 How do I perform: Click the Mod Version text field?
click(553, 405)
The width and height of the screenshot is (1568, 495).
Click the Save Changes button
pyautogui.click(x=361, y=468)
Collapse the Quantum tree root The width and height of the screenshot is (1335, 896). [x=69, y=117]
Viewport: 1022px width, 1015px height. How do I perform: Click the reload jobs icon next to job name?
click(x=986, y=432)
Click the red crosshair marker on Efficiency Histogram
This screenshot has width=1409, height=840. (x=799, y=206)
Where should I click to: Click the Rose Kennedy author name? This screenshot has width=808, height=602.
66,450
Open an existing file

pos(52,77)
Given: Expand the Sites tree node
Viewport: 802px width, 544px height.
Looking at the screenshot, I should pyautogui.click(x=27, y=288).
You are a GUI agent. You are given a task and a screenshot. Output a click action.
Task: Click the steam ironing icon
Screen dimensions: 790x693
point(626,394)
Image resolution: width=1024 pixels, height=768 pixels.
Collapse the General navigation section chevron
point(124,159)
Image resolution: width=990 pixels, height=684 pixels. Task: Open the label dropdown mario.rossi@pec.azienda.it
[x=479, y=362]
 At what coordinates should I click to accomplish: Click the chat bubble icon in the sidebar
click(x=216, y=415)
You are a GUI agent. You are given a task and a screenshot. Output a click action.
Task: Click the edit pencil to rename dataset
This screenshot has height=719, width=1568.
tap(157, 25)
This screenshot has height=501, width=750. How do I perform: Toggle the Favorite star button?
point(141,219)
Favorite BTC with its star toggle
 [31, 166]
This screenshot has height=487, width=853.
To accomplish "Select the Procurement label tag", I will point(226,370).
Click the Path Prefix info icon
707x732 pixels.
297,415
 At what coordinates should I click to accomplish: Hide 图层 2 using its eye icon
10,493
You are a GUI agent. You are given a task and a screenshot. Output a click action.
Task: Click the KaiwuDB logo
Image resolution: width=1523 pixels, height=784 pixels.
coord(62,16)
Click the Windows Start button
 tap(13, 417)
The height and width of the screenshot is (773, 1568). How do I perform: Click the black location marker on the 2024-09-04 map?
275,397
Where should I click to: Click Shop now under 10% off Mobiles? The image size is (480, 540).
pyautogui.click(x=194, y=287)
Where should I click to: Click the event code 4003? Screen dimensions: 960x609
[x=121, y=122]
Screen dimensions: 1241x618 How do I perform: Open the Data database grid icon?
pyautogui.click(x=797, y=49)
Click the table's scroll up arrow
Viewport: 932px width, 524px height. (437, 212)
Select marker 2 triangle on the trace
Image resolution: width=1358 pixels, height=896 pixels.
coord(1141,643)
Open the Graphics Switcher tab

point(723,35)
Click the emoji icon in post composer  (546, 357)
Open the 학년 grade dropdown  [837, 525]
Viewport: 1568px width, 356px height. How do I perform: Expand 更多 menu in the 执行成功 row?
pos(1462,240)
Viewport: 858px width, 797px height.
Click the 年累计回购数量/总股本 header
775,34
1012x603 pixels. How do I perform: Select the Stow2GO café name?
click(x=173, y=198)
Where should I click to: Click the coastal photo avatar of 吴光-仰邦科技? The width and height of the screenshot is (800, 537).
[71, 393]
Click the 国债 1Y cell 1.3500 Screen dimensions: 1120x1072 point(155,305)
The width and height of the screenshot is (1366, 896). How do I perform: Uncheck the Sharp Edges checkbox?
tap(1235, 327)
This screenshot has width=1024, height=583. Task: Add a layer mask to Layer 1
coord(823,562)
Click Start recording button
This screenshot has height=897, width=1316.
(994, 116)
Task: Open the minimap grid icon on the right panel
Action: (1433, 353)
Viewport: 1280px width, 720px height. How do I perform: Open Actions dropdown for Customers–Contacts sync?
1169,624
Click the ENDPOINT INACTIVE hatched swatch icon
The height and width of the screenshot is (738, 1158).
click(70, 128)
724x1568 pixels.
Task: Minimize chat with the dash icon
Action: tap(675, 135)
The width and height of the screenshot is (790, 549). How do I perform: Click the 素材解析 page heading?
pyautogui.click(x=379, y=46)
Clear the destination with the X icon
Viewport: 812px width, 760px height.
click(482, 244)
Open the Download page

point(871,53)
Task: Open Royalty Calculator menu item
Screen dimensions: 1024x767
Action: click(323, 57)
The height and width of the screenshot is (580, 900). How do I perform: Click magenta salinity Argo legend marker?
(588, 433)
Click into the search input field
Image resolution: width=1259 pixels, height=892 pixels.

........

**EXERCISE DIRECTIONS**
Can you reproduce all of the records above with "GUI agent" renamed to "screen assistant" everywhere it appears, keeping everything else the same?

**WORKED ANSWER**
 How do I perform: Click the Mod Version text field?
click(553, 405)
The width and height of the screenshot is (1568, 495).
Click the Save Changes button
pyautogui.click(x=361, y=468)
Collapse the Quantum tree root The width and height of the screenshot is (1335, 896). [x=69, y=117]
Viewport: 1022px width, 1015px height. How do I perform: Click the reload jobs icon next to job name?
click(x=986, y=432)
Click the red crosshair marker on Efficiency Histogram
This screenshot has width=1409, height=840. (x=799, y=206)
Where should I click to: Click the Rose Kennedy author name? This screenshot has width=808, height=602.
66,450
Open an existing file

pos(52,77)
Given: Expand the Sites tree node
Viewport: 802px width, 544px height.
Looking at the screenshot, I should pyautogui.click(x=27, y=288).
You are a screen assistant. You are given a task and a screenshot. Output a click action.
Task: Click the steam ironing icon
Screen dimensions: 790x693
point(626,394)
Image resolution: width=1024 pixels, height=768 pixels.
Collapse the General navigation section chevron
point(124,159)
Image resolution: width=990 pixels, height=684 pixels. Task: Open the label dropdown mario.rossi@pec.azienda.it
[x=479, y=362]
 At what coordinates should I click to accomplish: Click the chat bubble icon in the sidebar
click(x=216, y=415)
You are a screen assistant. You are given a task and a screenshot. Output a click action.
Task: Click the edit pencil to rename dataset
This screenshot has height=719, width=1568.
tap(157, 25)
This screenshot has height=501, width=750. How do I perform: Toggle the Favorite star button?
point(141,219)
Favorite BTC with its star toggle
 [31, 166]
This screenshot has height=487, width=853.
To accomplish "Select the Procurement label tag", I will point(226,370).
Click the Path Prefix info icon
707x732 pixels.
297,415
 At what coordinates should I click to accomplish: Hide 图层 2 using its eye icon
10,493
You are a screen assistant. You are given a task and a screenshot. Output a click action.
Task: Click the KaiwuDB logo
Image resolution: width=1523 pixels, height=784 pixels.
coord(62,16)
Click the Windows Start button
 tap(13, 417)
The height and width of the screenshot is (773, 1568). How do I perform: Click the black location marker on the 2024-09-04 map?
275,397
Where should I click to: Click Shop now under 10% off Mobiles? The image size is (480, 540).
pyautogui.click(x=194, y=287)
Where should I click to: Click the event code 4003? Screen dimensions: 960x609
[x=121, y=122]
Screen dimensions: 1241x618 How do I perform: Open the Data database grid icon?
pyautogui.click(x=797, y=49)
Click the table's scroll up arrow
Viewport: 932px width, 524px height. (437, 212)
Select marker 2 triangle on the trace
Image resolution: width=1358 pixels, height=896 pixels.
coord(1141,643)
Open the Graphics Switcher tab

point(723,35)
Click the emoji icon in post composer  (546, 357)
Open the 학년 grade dropdown  [837, 525]
Viewport: 1568px width, 356px height. How do I perform: Expand 更多 menu in the 执行成功 row?
pos(1462,240)
Viewport: 858px width, 797px height.
Click the 年累计回购数量/总股本 header
775,34
1012x603 pixels. How do I perform: Select the Stow2GO café name?
click(x=173, y=198)
Where should I click to: Click the coastal photo avatar of 吴光-仰邦科技? The width and height of the screenshot is (800, 537).
[71, 393]
Click the 国债 1Y cell 1.3500 Screen dimensions: 1120x1072 point(155,305)
The width and height of the screenshot is (1366, 896). How do I perform: Uncheck the Sharp Edges checkbox?
tap(1235, 327)
This screenshot has width=1024, height=583. Task: Add a layer mask to Layer 1
coord(823,562)
Click Start recording button
This screenshot has height=897, width=1316.
(994, 116)
Task: Open the minimap grid icon on the right panel
Action: (1433, 353)
Viewport: 1280px width, 720px height. How do I perform: Open Actions dropdown for Customers–Contacts sync?
1169,624
Click the ENDPOINT INACTIVE hatched swatch icon
The height and width of the screenshot is (738, 1158).
click(70, 128)
724x1568 pixels.
Task: Minimize chat with the dash icon
Action: tap(675, 135)
The width and height of the screenshot is (790, 549). How do I perform: Click the 素材解析 page heading?
pyautogui.click(x=379, y=46)
Clear the destination with the X icon
Viewport: 812px width, 760px height.
click(482, 244)
Open the Download page

point(871,53)
Task: Open Royalty Calculator menu item
Screen dimensions: 1024x767
Action: click(323, 57)
The height and width of the screenshot is (580, 900). How do I perform: Click magenta salinity Argo legend marker?
(588, 433)
Click into the search input field
Image resolution: width=1259 pixels, height=892 pixels.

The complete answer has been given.